= Task item =
Count up the lines of the data below that contain the string "computer", then give only the total.

(Supplied data)

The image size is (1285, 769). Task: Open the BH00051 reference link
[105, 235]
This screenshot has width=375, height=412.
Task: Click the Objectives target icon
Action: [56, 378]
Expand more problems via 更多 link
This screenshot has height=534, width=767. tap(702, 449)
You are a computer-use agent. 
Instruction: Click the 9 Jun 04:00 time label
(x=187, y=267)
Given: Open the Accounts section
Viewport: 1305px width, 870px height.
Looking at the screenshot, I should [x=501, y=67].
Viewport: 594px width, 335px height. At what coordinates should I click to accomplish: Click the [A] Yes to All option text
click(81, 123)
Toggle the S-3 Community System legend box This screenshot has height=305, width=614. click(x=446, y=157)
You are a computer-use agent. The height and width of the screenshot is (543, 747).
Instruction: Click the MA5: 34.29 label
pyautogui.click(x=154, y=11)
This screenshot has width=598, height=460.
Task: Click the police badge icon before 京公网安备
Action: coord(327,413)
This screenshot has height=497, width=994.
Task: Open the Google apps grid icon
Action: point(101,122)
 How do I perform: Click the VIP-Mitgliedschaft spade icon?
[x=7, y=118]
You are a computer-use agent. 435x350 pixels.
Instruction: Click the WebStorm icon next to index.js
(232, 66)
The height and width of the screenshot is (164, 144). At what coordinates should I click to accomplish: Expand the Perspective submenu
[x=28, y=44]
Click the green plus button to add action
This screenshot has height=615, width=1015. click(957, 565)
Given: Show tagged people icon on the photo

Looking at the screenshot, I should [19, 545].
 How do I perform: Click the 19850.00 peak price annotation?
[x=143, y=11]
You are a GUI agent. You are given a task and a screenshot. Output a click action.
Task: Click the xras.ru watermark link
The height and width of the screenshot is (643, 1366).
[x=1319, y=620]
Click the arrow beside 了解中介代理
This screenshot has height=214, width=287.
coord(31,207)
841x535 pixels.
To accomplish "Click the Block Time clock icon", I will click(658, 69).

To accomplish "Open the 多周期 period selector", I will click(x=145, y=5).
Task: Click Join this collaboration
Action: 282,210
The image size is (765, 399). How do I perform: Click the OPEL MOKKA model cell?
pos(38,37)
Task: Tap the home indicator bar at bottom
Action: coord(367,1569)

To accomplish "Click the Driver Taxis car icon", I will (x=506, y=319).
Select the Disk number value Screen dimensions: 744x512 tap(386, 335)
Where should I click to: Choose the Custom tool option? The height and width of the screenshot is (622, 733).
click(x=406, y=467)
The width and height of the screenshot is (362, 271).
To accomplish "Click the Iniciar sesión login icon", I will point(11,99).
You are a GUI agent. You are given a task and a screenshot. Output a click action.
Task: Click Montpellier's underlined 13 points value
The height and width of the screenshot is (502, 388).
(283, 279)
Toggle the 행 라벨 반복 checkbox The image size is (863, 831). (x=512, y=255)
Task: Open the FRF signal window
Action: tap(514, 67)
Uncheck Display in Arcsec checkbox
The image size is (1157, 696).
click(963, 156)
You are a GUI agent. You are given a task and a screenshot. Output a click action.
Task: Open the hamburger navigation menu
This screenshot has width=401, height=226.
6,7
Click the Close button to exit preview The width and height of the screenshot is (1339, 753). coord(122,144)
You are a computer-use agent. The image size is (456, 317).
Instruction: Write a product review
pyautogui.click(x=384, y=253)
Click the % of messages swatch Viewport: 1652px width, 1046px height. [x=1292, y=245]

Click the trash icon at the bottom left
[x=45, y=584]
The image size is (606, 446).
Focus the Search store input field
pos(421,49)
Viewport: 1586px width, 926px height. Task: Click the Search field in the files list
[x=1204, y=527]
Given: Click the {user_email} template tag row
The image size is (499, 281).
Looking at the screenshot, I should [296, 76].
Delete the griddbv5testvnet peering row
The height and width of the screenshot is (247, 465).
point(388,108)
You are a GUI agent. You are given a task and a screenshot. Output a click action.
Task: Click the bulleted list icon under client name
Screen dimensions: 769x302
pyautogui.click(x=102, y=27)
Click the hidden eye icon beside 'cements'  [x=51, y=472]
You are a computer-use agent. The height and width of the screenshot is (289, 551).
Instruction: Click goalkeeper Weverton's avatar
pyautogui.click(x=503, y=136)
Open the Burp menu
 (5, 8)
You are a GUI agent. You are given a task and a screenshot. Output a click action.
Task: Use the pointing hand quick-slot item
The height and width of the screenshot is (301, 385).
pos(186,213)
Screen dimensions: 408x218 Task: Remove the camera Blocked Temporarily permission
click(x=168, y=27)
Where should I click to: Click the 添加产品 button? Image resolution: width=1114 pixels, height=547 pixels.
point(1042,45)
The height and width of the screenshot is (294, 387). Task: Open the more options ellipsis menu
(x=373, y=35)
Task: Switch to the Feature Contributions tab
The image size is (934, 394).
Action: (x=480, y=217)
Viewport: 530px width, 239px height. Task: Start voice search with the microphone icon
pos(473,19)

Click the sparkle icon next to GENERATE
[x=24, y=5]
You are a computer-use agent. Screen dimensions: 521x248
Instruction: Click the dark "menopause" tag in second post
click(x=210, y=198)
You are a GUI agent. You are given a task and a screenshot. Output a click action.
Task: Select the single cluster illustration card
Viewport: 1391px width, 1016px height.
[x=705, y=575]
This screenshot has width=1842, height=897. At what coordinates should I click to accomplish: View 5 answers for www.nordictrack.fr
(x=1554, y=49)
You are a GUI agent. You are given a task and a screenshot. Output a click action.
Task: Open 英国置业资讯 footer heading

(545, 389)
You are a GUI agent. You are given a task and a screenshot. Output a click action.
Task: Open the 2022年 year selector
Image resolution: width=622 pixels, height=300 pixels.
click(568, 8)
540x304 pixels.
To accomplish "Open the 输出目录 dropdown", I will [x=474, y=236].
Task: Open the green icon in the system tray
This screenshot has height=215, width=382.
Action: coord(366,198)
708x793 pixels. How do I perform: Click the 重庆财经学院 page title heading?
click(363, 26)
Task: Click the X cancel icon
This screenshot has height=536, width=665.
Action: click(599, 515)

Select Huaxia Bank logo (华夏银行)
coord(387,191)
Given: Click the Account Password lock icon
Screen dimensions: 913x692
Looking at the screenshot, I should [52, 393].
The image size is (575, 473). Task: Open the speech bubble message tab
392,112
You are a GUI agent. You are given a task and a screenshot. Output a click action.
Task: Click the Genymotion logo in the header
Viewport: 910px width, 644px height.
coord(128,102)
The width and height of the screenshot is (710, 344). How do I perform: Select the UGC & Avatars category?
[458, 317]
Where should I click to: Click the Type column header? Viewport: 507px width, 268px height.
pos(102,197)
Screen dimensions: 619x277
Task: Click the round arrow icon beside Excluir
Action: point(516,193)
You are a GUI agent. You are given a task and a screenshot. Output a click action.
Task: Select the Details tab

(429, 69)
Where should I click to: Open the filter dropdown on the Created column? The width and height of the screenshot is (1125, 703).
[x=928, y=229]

(End Supplied data)

= Answer to the exercise =
6